Two current challenges in biomedical research are that 1) diverse genomic datasets are being generated at a pace greater than they can be analyzed and integrated, and that 2) when disease-focused genome-scale datasets are analyzed, it is often the case that only single genes/loci are functionally validated. Mining publicly available genomic data that contain valuable and unused information has the potential to improve our understanding of complex diseases through the careful integration of datasets to obtain more comprehensive views of genomic relationships and help to prioritize genes for functional validation studies. Using asthma as a disease model, we are integrating results from individual expression experiments in which specific tissues, with intact genomes and in the context of knocked-down or overexpressed genes, were stimulated with pro-inflammatory cytokines, environmental pollutants, allergens, and/or asthma medications. Subsequent generation of transcriptome networks of asthma-related tissues where nodes represent genes and treatment conditions, and edges represent statistically significant differential expression changes will be used to identify modules of genes related to similar biological processes as well as to prioritize genes for functional validation studies by virtue of being key and/or uncharacterized network nodes.
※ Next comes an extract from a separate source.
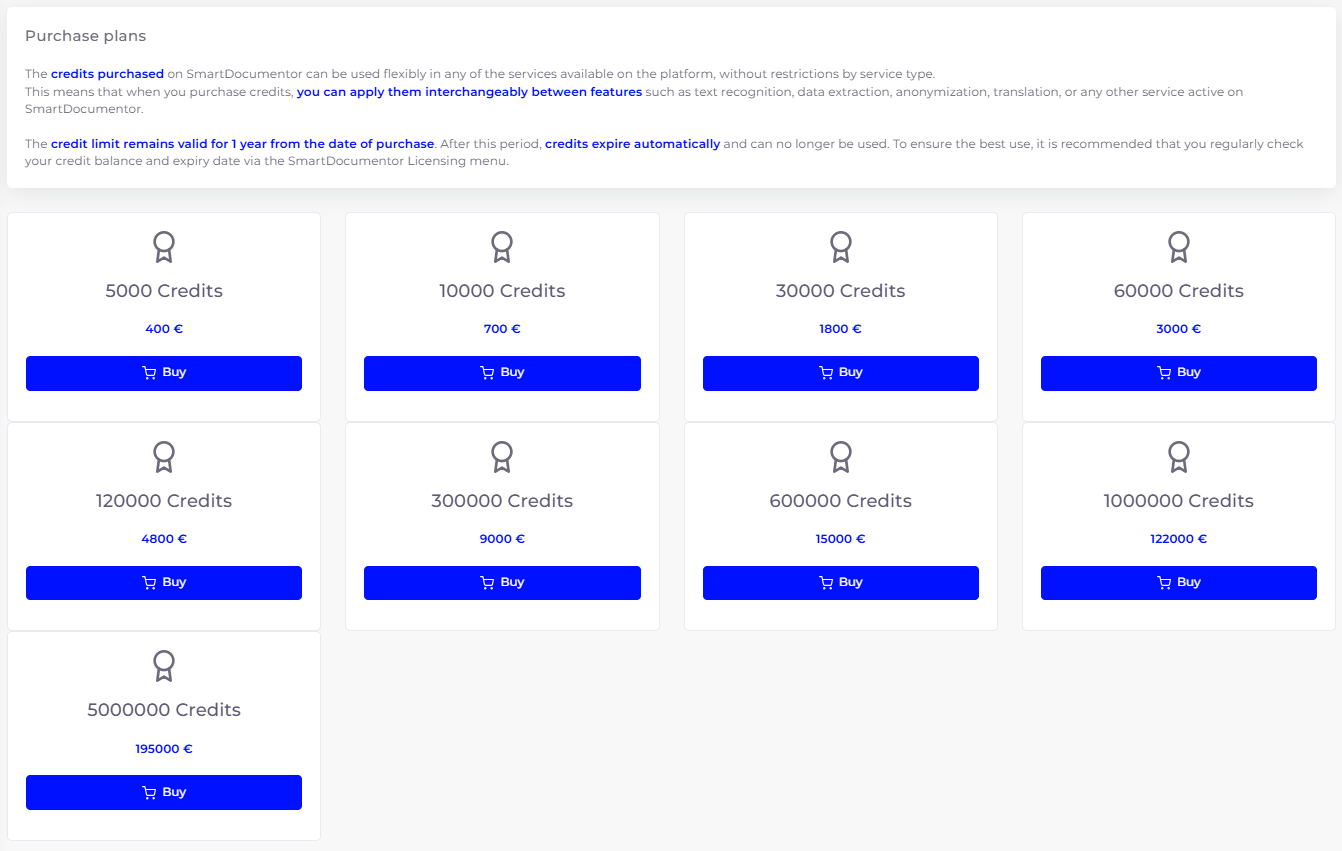
Task: Click the award icon above 600000 Credits
Action: click(841, 456)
Characterize Demographic and Socioeconomic Determinants of Asthma Prevalence and Exacerbations

Understanding asthma-associated factors among US adults remains an important topic to address asthma disparities that are known to occur by sex, race/ethnicity and socioeconomic status. We have used data on over 1.5 million respondents of the Behavioral Risk Factors Surveillance System (BRFSS) for the years 2002-2012 to better understand factors associated with current and lifetime asthma. AsthmaMaps shows county-level results from these analyses.
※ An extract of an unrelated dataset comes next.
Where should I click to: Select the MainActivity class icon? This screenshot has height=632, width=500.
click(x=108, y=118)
Use Geospatial Environmental Data to Better Understand Factors that Contribute to Asthma Prevalence and Exacerbation

Asthma is a prototypical complex disease for which studying genetic and environmental factors simultaneously may lead to greater breakthroughs in understanding of pathophysiology than studying genetics or the environment in isolation. However, there have been few attempts to simultaneously and comprehensively address the influence of genetics and the environment on asthma. While gene-by-environment studies in asthma have been performed, most are statistically underpowered to detect associations, and the heterogeneity of environmental and phenotype measures obtained across studies has limited the potential to conduct meta-analyses. Rather than using genetic variation data, we are focused on identifying environmental factors that are associated with asthma in specific geographic locations, understanding the relationship among these factors and demographic variables, and subsequently, conducting gene expression and variation studies that consider environmental factors in detail. A natural extension of these efforts will be to conduct expansive environmental genomics studies that take advantage of the increasing availability of health information technologies, including smartphone and inhaler medication sensors, to collect large amounts of real-time environmental and medication use data that can inform genetic and genomics studies.


Collaborative Projects

We are using RNA-Seq to characterize gene and transcript expression differences in other diseases including acute respiratory distress syndrome (ARDS), sepsis, lymphangioleiomyomatosis (LAM), and pulmonary arterial hypertension. We have also analyzed CRISPR libraries to identify genes involved in arsenic toxicity and functional characteristics of human airway smooth muscle.



Current awards that make our work possible are NIH R01-HL133433 and R01-HL141992, and a pilot award from the Center of Excellence in Environmental Toxicology (P30 ES013508).